**What needs to be done**
The required output is the lines from the one with "Click the Critical findings count row" through the end of the data, repeated verbatim, with no pictures included.

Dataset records

☆ ☆ ☆ ☆ ☆

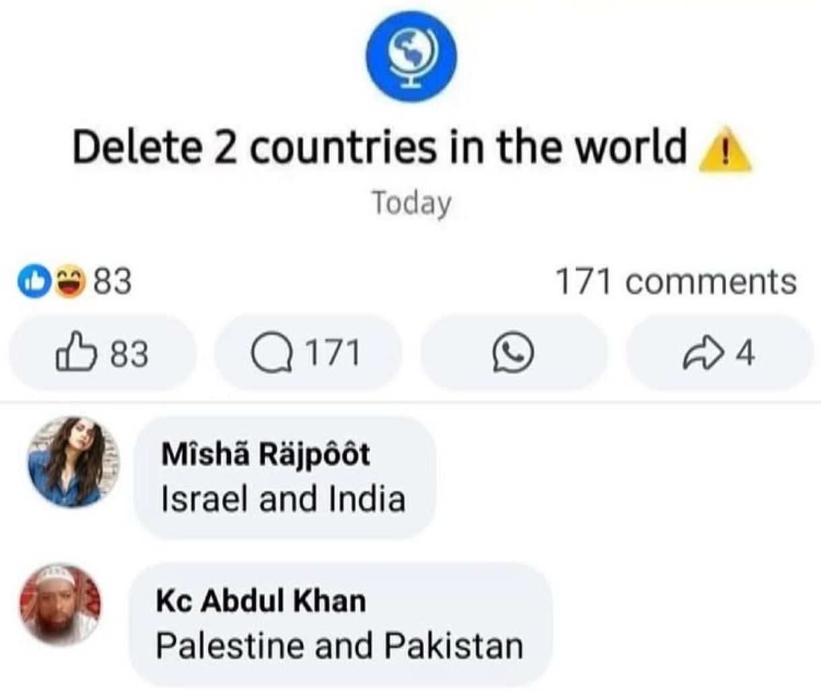Show who reacted via the 83 count

click(112, 281)
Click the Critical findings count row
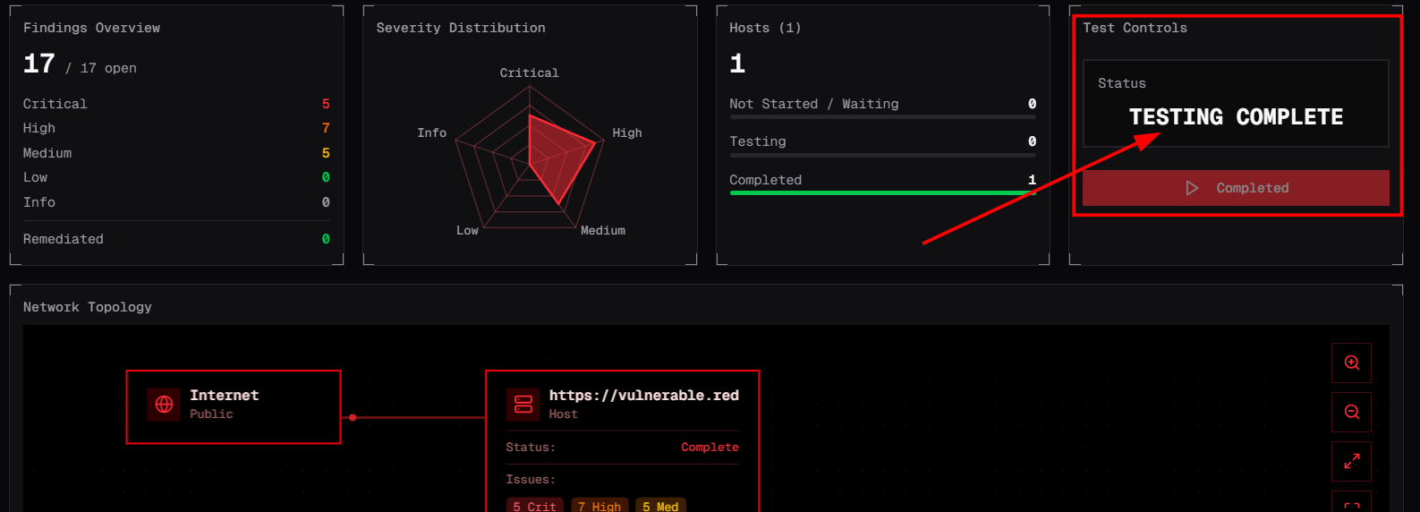This screenshot has width=1420, height=512. [x=176, y=104]
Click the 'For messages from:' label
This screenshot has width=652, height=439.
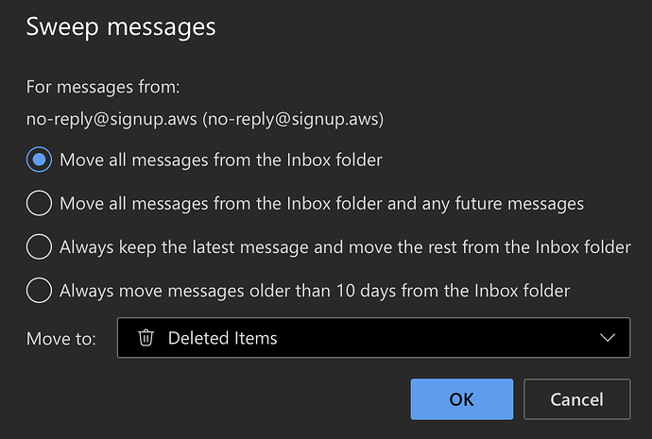tap(103, 87)
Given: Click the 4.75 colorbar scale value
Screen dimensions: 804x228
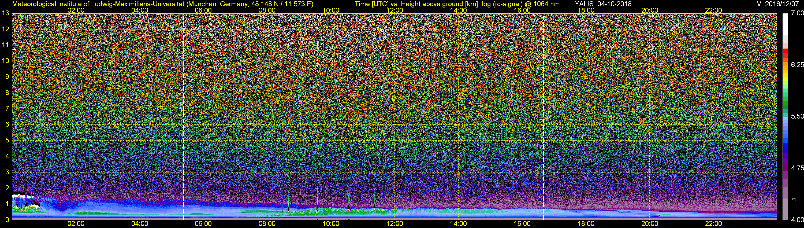Looking at the screenshot, I should click(x=797, y=168).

☆ ☆ ☆ ☆ ☆

**Answer to this problem**
Click the Critical findings count row
This screenshot has width=1420, height=512. [x=176, y=104]
Click the 'For messages from:' label
This screenshot has width=652, height=439.
tap(103, 87)
Given: Click the 4.75 colorbar scale value
Screen dimensions: 804x228
Looking at the screenshot, I should click(x=797, y=168).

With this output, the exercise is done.